Summary

2.6. Summary

No matter the kind of data you are working with, before diving into cleaning, exploration, and analysis, take a moment to look into the data’s source. Consider the scope of the data. Some questions to address are:

  • Why were the data collected?

  • What is the target population (or unknown parameter value)?

  • How was the target accessed?

  • What methods were used to select samples/take measurements?

  • What instruments were used and how were they calibrated?

Questions that consider the temporal and location aspects of data collection can also provide valuable insights about data scope.

  • When were the data collected?

  • Where were the data collected?

Answering as mamny of these questions as possible can give you valuable insights as to how much trust you can place in your findings and how far you can generalize your findings. This chapter has provided you with a terminology and framework for thinking about and answering these questions.
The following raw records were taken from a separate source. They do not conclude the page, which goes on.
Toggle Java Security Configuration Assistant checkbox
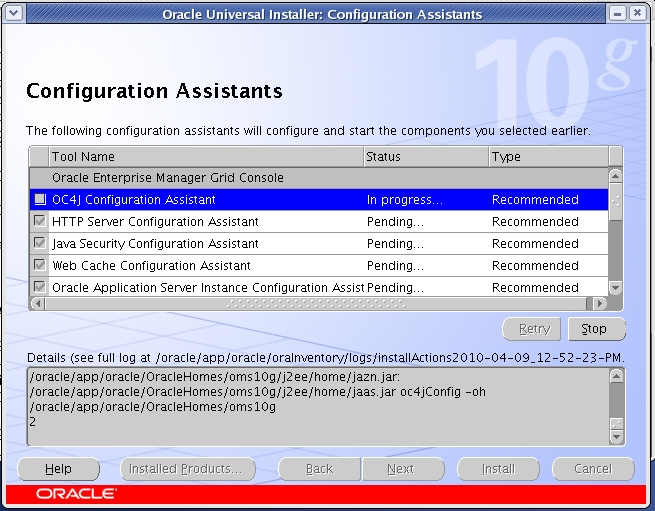Image resolution: width=655 pixels, height=511 pixels. [40, 243]
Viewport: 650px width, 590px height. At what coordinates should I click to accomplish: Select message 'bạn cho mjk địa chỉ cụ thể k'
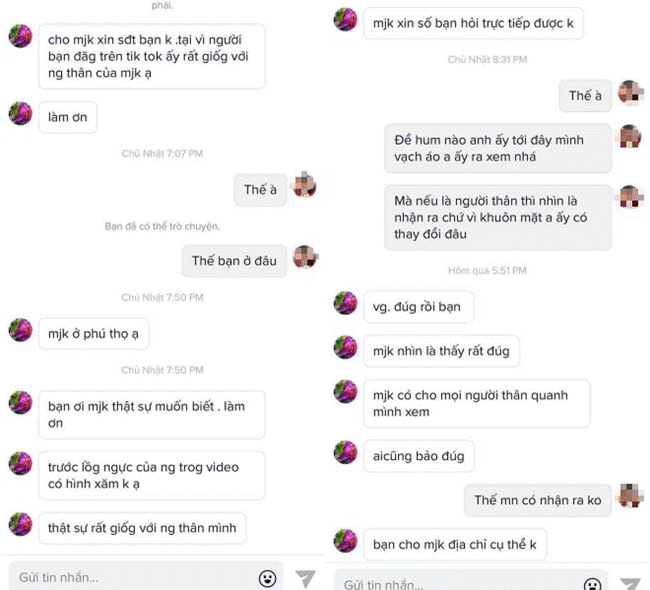point(455,544)
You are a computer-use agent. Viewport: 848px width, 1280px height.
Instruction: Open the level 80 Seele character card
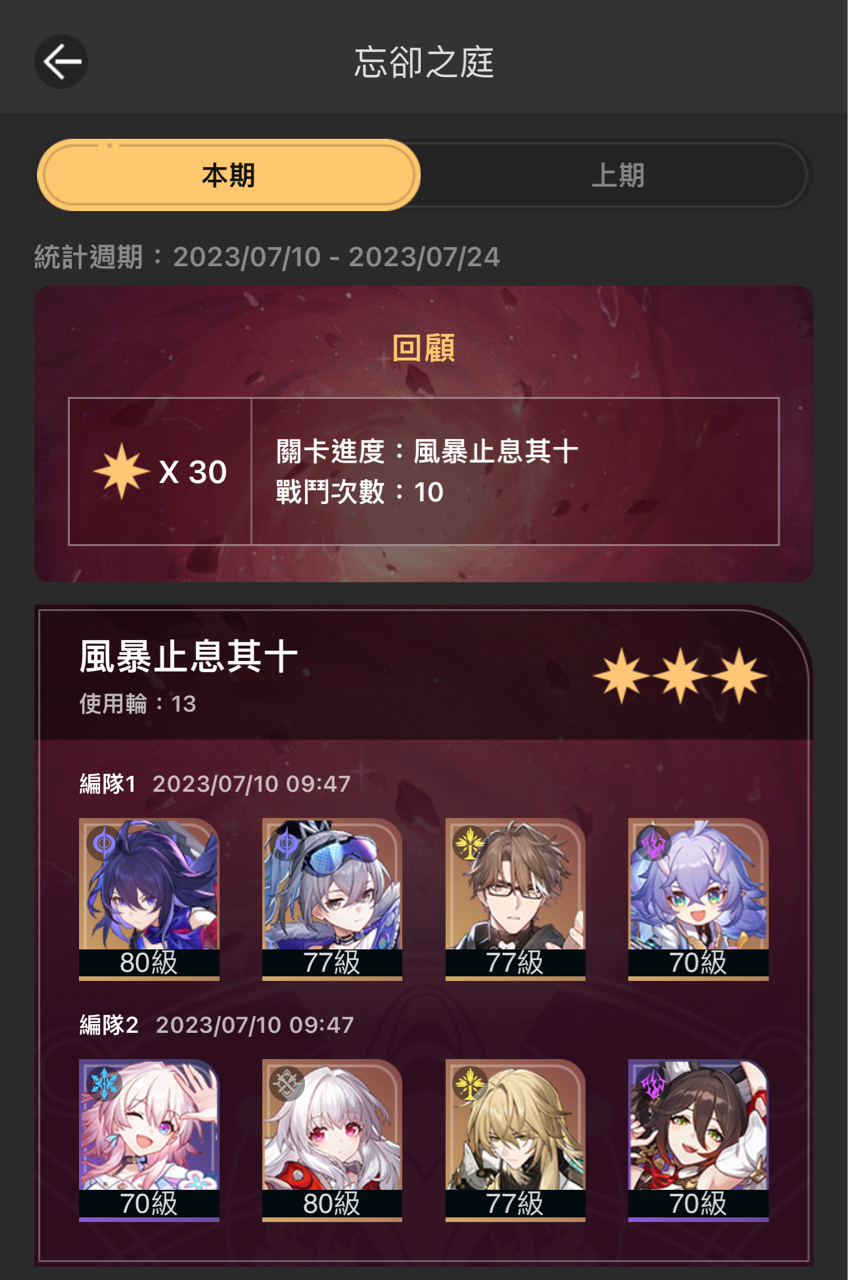(x=149, y=899)
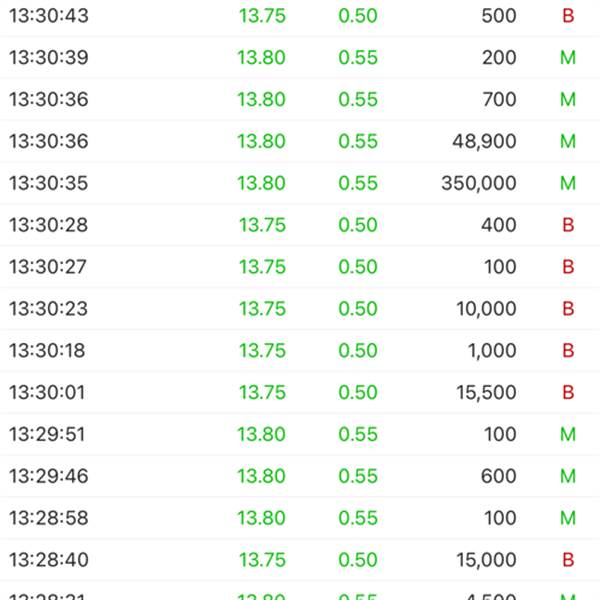Click the 13:30:39 timestamp
The height and width of the screenshot is (600, 600).
coord(62,58)
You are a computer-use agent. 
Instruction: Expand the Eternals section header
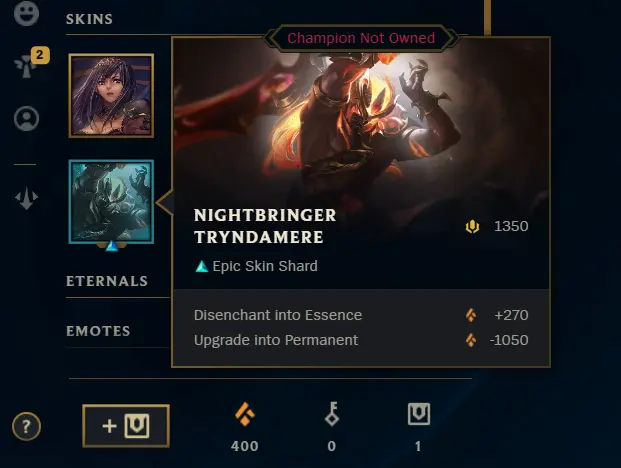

The chapter has also outlined ways to identify possible sources of bias and variance that can impact the accuracy of your findings.

We have introduced models to help you think about how bias and variance arise.

  • Venn diagram indicating the overlap between target population, access frame, and sample;

  • Dart board for describing an instrument’s bias and variance; and

  • Urn model for examples when chance mechanism have been used to select a sample from an access frame, divide a group into experimental treatment groups, and take measurements from a well calibrated instrument.

Chapter 3 continues the development of the urn model to more formally quantify accuracy.